Oct 31,1936 - First Presidency publishes unsigned editorial in Deseret
News, which argues against re-election of Democratic president Franklin
D. Roosevelt. Editorial, written by J. Reuben Clark, accuses F.D.R. of
unconstitutional and Communist activities. In response one thousand
Mormons angrily cancel their subscriptions to the News. Three days
later, 69.3 percent of Utah's voters help re-elect Roosevelt. Utah's
electorate re-elects F.D.R. again (1940,1944), despite First
Presidency's opposition.

Mar 29,1940 - First Presidency asks Apostle Joseph Fielding Smith to
chair "Literature Censorship Committee authorized by Quorum of the
Twelve last Thursday."

Mar 10,1941 - First Presidency orders Clayton Investment Company to get
rid of its "whore-houses," no matter the financial loss, so that church
affiliated company can merge with church-owned Zion's Securities Corp.
Ends fifty years of church's leases to brothels.

June 8,1941 - First counselor J. Reuben Clark tells annual conference of
youth and their leaders: "When I was a boy it was preached from the
stand, and my father and mother repeated the principle to me time and
time again. They said, 'Reuben, we had rather bury you than to have you
become unchaste.' and that is the law of this Church." This doctrine
continues in the church and is included in all editions of Bruce R.
McConkie's great work Mormon Doctrine under the heading "Chastity."

June 1945 - Improvement Era states: "When our leaders speak, the
thinking has been done." This is the ward teacher's message to all
members for the month. To an inquiring Unitarian minister, George Albert
Smith writes that "not a few members of the Church have been upset in
their feelings, and General Authorities have been embarrassed" by above
statement. "Even to imply that members of the Church are not to do their
own thinking is grossly to misrepresent the true ideal of the Church,"
he continues. However, church president's retraction reaches one
non-Mormon, while original statement reaches entire LDS population
without similar retraction.

Oct 6,1946 - Public release of Joseph Fielding Smith (b. 1899) as
Patriarch to Church due to "ill health" but actually due to discovery of
his recent homosexual activity.

Oct 9,1946 - First Presidency and apostles decide to allow faithful
African-American Mormons to receive patriarchal blessings, and Patriarch
Eldred G. Smith blesses black couple for the first time.

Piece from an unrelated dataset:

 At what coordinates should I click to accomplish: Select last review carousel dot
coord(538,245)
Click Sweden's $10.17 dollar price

April 16,1948 - Apostle Mark E. Petersen asks for permission to instruct
local leaders to begin excommunication trials for persons he suspects of
having disloyal attitudes towards LDS Church. First Counselor J. Reuben
Clark warns Petersen "to be careful about the insubordination or
disloyalty question, because they ought to be permitted to think, you
can't throw a man off for thinking."

Jan 20,1949 - President George Albert Smith begins week's stay in
California Lutheran Hospital for his "tired nerves," which his diary
first refers to at Oct 1948 general conference. He is first LDS
president with history of severe emotional illness and hospitalization.
He does not recover from this episode until mid May 1949, when able to
be in First Presidency office at least half day. Smith is absent from
church headquarters 12 Jan to 27 Feb 1950 to stay at Laguna Beach,
California, "to rest my nerves." He returns there to recuperate again
for ten days in March. Year later his nurse notes that church president
is "very confused, very nervous." Ten days before his death, nurse adds
that George Albert Smith is "irrational at times."

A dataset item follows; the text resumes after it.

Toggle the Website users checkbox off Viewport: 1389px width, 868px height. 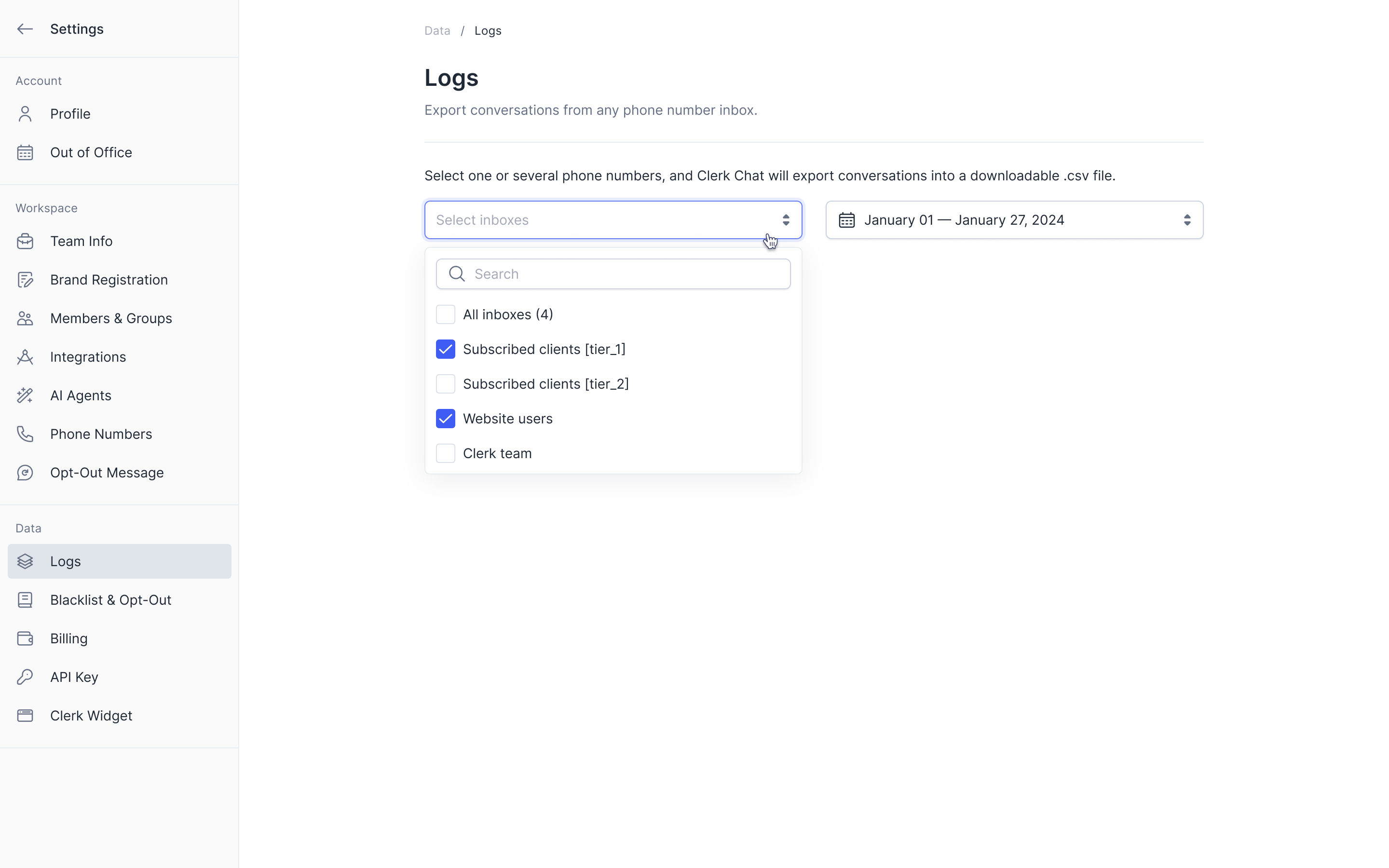pyautogui.click(x=446, y=418)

April 5,1949 - First counselor J. Reuben Clark tells meeting of bishops:
"I wish that we could get over being flattered into almost anything. If
any stranger comes among us and tells us how wonderful we are, he pretty
much nearly owns us."

Aug 17,1951 - First Presidency statement that church's restriction on
negroid peoples receiving priesthood "is not a matter of the declaration
of policy but of direct commandment from the Lord."

Oct 16,1951 - Temple council of First Presidency, Quorum of Twelve
Apostles and Patriarch to church decides to allow beer commercials on
church-owned KSL television station.

Nov 5,1951 - First Presidency learns of plans by Warner Brothers to make
film about Mountain Meadows Massacre, based on recent scholarly book by
LDS Juanita Brooks. Within seven days First Presidency successfully
persuades Hollywood studio to kill project.

Mar 3,1953 - First Presidency secretary answers Mormon's inquiry about
receiving blood transfusions from African Americans: "The LDS Hospital
here in Salt Lake City has a blood bank which does not contain any
colored blood." This represents five year effort to keep LDS Hospital's
blood bank separate from American Red Cross system in order "to protect
the purity of the blood streams of the people of this Church" (Counselor
J. Reuben Clark's phrase.)

March 30,1955 - Quorum of Twelve recommends establishment of separate
unit or branch for African-American members in Salt Lake City.

April 10,1956 - Non-LDS governor of Utah, J. Bracken Lee, speaks of his
counsel to prominent non-Mormons: "I said to them you are never going to
have any success in Utah unless you let the leaders of the Church give
you some advice."

Dec 4,1959 - Budget Committee reports that church spent $8 million more
than its revenues that year. As result, church permanently stops
releasing annual reports of expenditures.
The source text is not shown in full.